TRAVAIL DEMANDÉ:
A - Dans l'entretien sur Noël, quelle fonction l'abbé Léon Diouf occupe-t-il ?
B - Traduisez en anglais cette phrase de l'entretien sur Noël : « Autrement dit, Dieu, à travers Jésus-Christ, est venu habiter avec les hommes. »
C - Recopiez sans rien changer le passage de l'entretien sur Noël qui commence par « La fête de Noël célébrant » et se poursuit jusqu'à « de cette célébration. ».

SOURCE:
* * * * * * * * *

La fête de Noël célébrant la naissance de Jésus-Christ sera célébrée ce soir et demain. Dans cet entretien, l’abbé Léon Diouf, chargé de la pastorale sociale et religieuse de l’archidiocèse de Dakar, revient sur le sens, l’origine et le caractère religieux de cette célébration.

Quelle est l’origine de la fête de Noël qui sera célébrée aujourd’hui et demain ?

Noël n’est pas un anniversaire parce que, souvent, les gens se trompent là-dessus. Noël, c’est la célébration des mystères chrétiens les plus spécifiques. A savoir le mystère de l’incarnation. Quand, vous prenez l’Evangile de Jean, il dit tout au début ceci : « Au commencement était le verbe, le verbe était auprès du bon Dieu, le verbe s’est fait chair et il a habité avec nous ». Autrement dit, Dieu, à travers Jésus-Christ, est venu habiter avec les hommes. Un autre grand texte tiré de l’Epitre aux Hébreux dit à son tour : « Dieu, après avoir parlé à nos pères, aux hommes de multiples manières, nous a enfin parlé en ce jour par un Fils qu’il a établi héritier de tous et par qui il fait le monde ». Donc, pour les chrétiens, la fête de Noël, c’est Dieu qui vient par amour vivre avec les hommes parce qu’il les aime.

En France les statistiques révèlent que seuls 14 % des Français croient au caractère religieux de la fête de Noël. Pouvez-vous revenir sur le caractère religieux de cette fête ?

Pour ce qui concerne le caractère religieux de la fête, il y a un certain nombre de questions que les gens se posent. Avant d’aborder la le caractère religieux de cette fête, il y a la question de la crèche. Aujourd’hui, tous ceux qui ont une crèche avec un arbre de Noël chez eux pensent au sens religieux de la fête. Les 14 % des Français que vous évoquez ont ce sens religieux, mais beaucoup d’autres ne l’ont pas. La crèche signifie le mystère de l’incarnation pour ceux qui y croient. L’arbre de Noël est justement l’un des symboles qui est le plus religieux parmi les symboles de Noël. Vers le 11eme siècle, la communauté chrétienne, surtout en Occident, célèbre le mystère chrétien, c’est-à-dire avant la célébration de la messe de minuit : on fait un théâtre qui récapitule l’histoire biblique jusqu’à la naissance de Jésus-Christ. Mais quand on faisait ce théâtre, le centre du théâtre était l’Eglise, particulièrement son autel, parce que c’est sur l’autel que l’on reçoit le Christ symbolisé par le pain et le vin dont il a fait son corps et son sang. Plus tard, vers le 15eme siècle, le théâtre sort de l’église et se fait au vestibule de l’église, dehors, juste à l’entrée.

* * * * * * * * *

MATÉRIEL FOURNI:

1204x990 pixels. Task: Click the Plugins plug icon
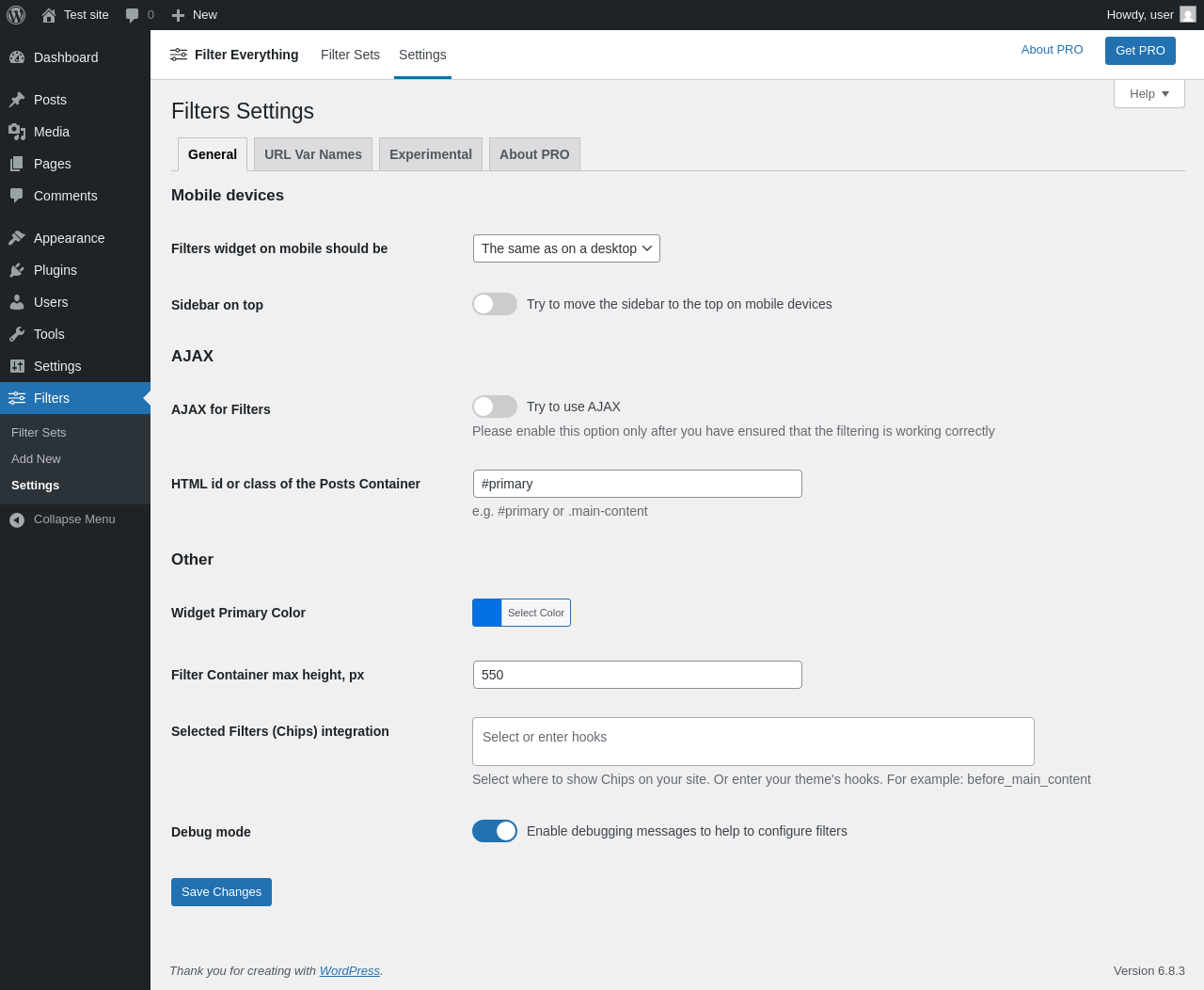point(17,270)
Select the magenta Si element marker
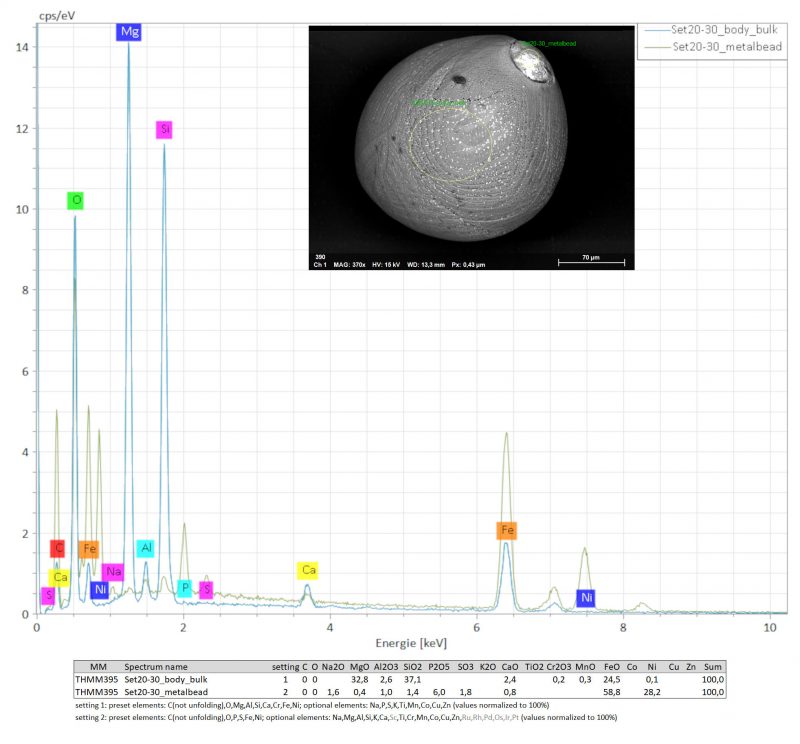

* * * * * * * * *

CORRIGÉS DÉTAILLÉS:
A - Il est chargé de la pastorale sociale et religieuse de l'archidiocèse de Dakar.

B - In other words, God, through Jesus Christ, came to dwell with humankind.

C -
La fête de Noël célébrant la naissance de Jésus-Christ sera célébrée ce soir et demain. Dans cet entretien, l’abbé Léon Diouf, chargé de la pastorale sociale et religieuse de l’archidiocèse de Dakar, revient sur le sens, l’origine et le caractère religieux de cette célébration.